Palm scanners get thumbs up in schools, hospitals

Palm scanners 1

Palm-scanning technology is popping up nationwide as a bona fide biometric tracker of identities, and it appears poised to make the jump from schools and hospitals to other sectors of the economy including ATM usage and retail. It also has applications as a secure identifier for cloud computing.

Here’s how it works: Using the same near-infrared technology that comes in a TV remote control or Nintendo Wii video game, the device takes a super high-resolution infrared photograph of the vein pattern just below a person’s skin. That image, between 1.5 and 2.5 square inches, is recorded and digitized.

The PalmSecure device is made by document-scanning manufacturer Fujitsu. So far, no other company has a palm scanner on the market — though at least one other company is working on the technology.

Like many technological breakthroughs, the development began accidentally. A decade ago, a Fujitsu engineer in Tokyo mistakenly ran his hand over a page scanner and it yielded an output that piqued his curiosity. Testing eventually showed that the veins in the palm of your hand are as unique as a fingerprint and can be photographed under infrared light.

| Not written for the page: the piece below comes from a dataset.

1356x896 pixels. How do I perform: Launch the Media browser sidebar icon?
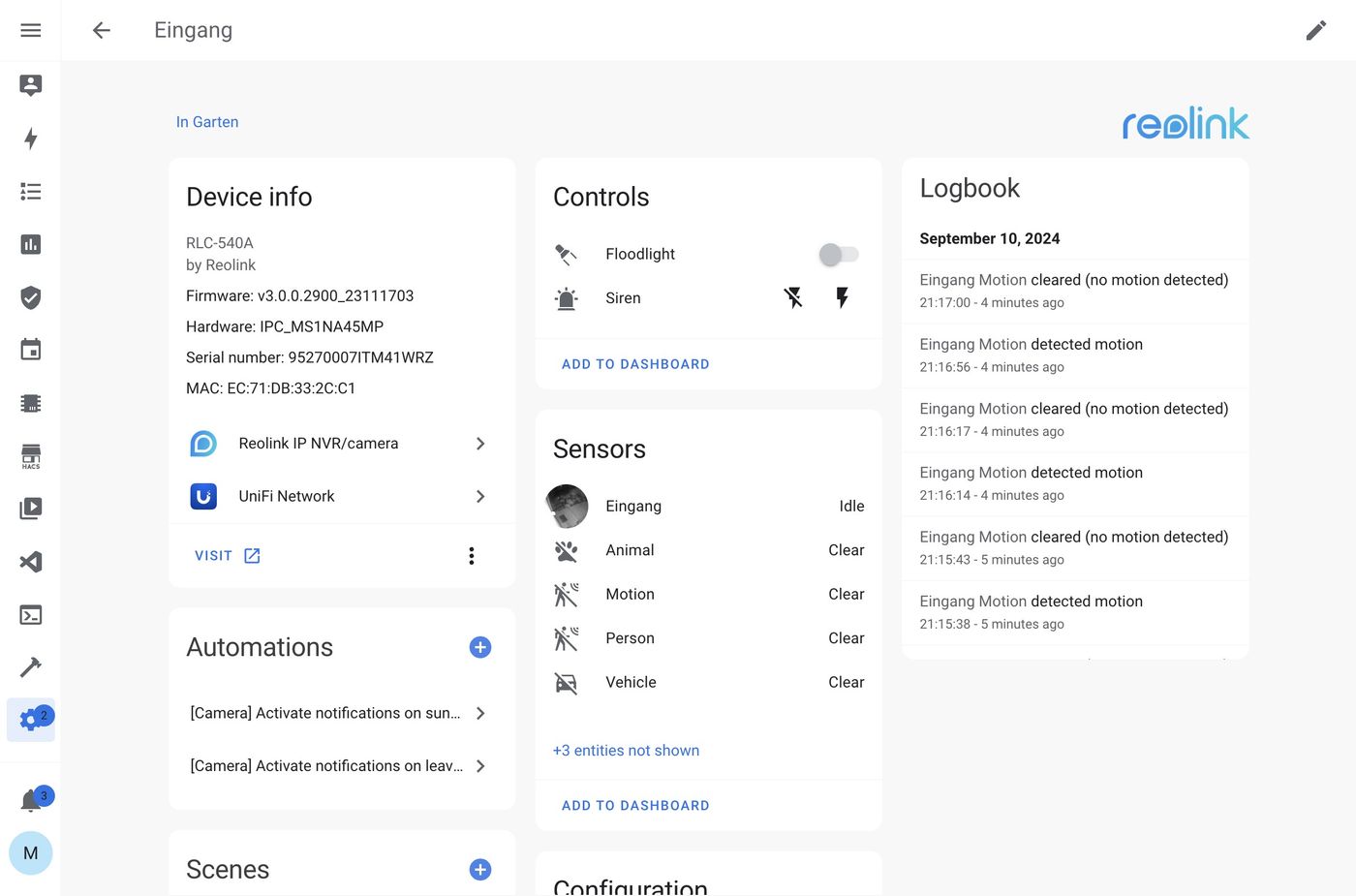30,508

Fujitsu has seen double-digit quarterly sales growth in each of the last two years, says Bud Yanak, director of product management and partner development for Fujitsu Frontech North America.

Palm scanners are installed in more than 50 school systems and more than 160 hospital systems in 15 states and the District of Columbia, Yanak says.

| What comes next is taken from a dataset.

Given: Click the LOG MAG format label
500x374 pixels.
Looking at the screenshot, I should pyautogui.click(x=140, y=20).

Pinellas County Schools were the first in the nation to bring palm scanning to their lunch lines about 18 months ago. They are being used by 50,000 students at 17 high schools and 20 middle schools. Soon, the program will expand to 60,000 more students at 80 elementary schools, Dunham says. The 2% of students who opt out can still use cash.

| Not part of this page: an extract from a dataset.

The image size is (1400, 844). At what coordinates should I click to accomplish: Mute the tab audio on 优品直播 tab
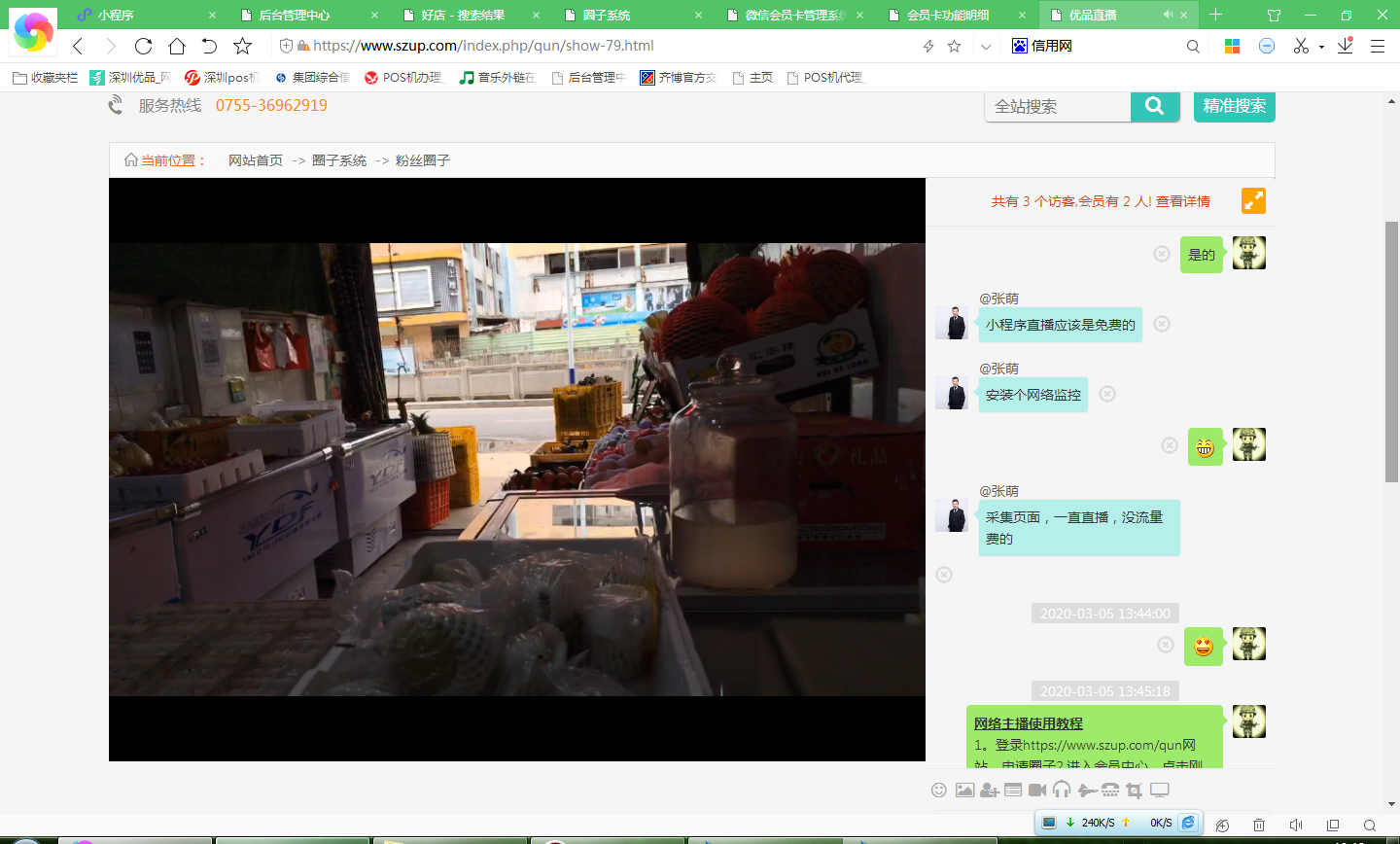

He says hygiene isn’t a concern because students don’t need to touch the device, but only hold their hand directly above it, to register a scan.

At hospitals, the scans are making patient registration more efficient, and prevent sharing of information by patients that could lead to insurance fraud, says Carl Bertrams, senior vice president of sales and marketing for palm scan software maker HT Systems in Tampa.

A palm scan’s precision record-keeping also avoids possible confusion if patients have the same name. For instance, a hospital system in the Houston area with a database of 3.5 million patients has 2,488 women in it named Maria Garcia – and 231 of them have the same date of birth, Bertrams says.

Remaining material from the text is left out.